Archaeologists excavating a 3,500-year-old cemetery have discovered an ancient Egyptian "Book of the Dead" filled with spells to guide the deceased in the afterlife.

The scroll, which was revealed as part of a presentation of the latest archaeological finds from the Tuna al-Gebel cemetery in central Egypt, is estimated to be 43 to 49 feet long. Such scrolls were a common component of burials in ancient Egypt, and their incantations were a form of supernatural "travel insurance", according to Sara Cole, an assistant curator in the Antiquities Department at the J. Paul Getty Museum, speaking to The New York Times.


An early examination of the scroll found in Tuna al-Gebel revealed a mention of the "Book of the Dead," the Egyptian Ministry of Tourism and Antiquities said in a statement on October 15 translated from Arabic.

The scroll was not the only treasure found at the site, which was established during the New Kingdom dating back to circa 1550 to 1070 BCE. Archaeologists found mummies, thought to belong to high-ranking officials, some of which were still in their ornate stone sarcophagi in good state of preservation, per Live Science. This includes the mummy of Ta-de-Isa, the daughter of a high priest, Live Science reported.
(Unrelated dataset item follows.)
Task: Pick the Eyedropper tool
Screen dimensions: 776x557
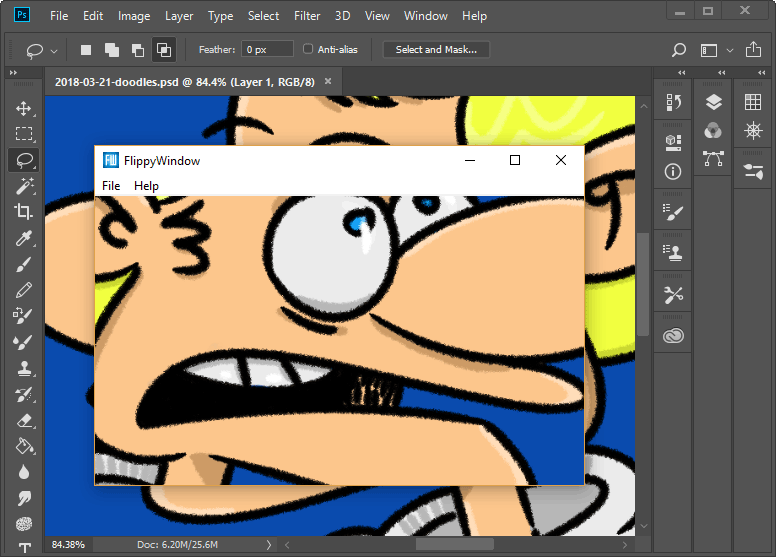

The find also uncovered rare canopic jars made of alabaster, used to store spiritually important organs during mummification, and "thousands" of amulets, per the statement.

Canopic jars


Canopic jars found alongside the mummy. (Egyptian Ministry of Tourism and Antiquities)

Finding a copy of the "Book of the Dead" is not that uncommon. But it is "very rare" to find one still in the grave where it was buried, Foy Scalf, an Egyptologist at the University of Chicago, told Live Science in an email.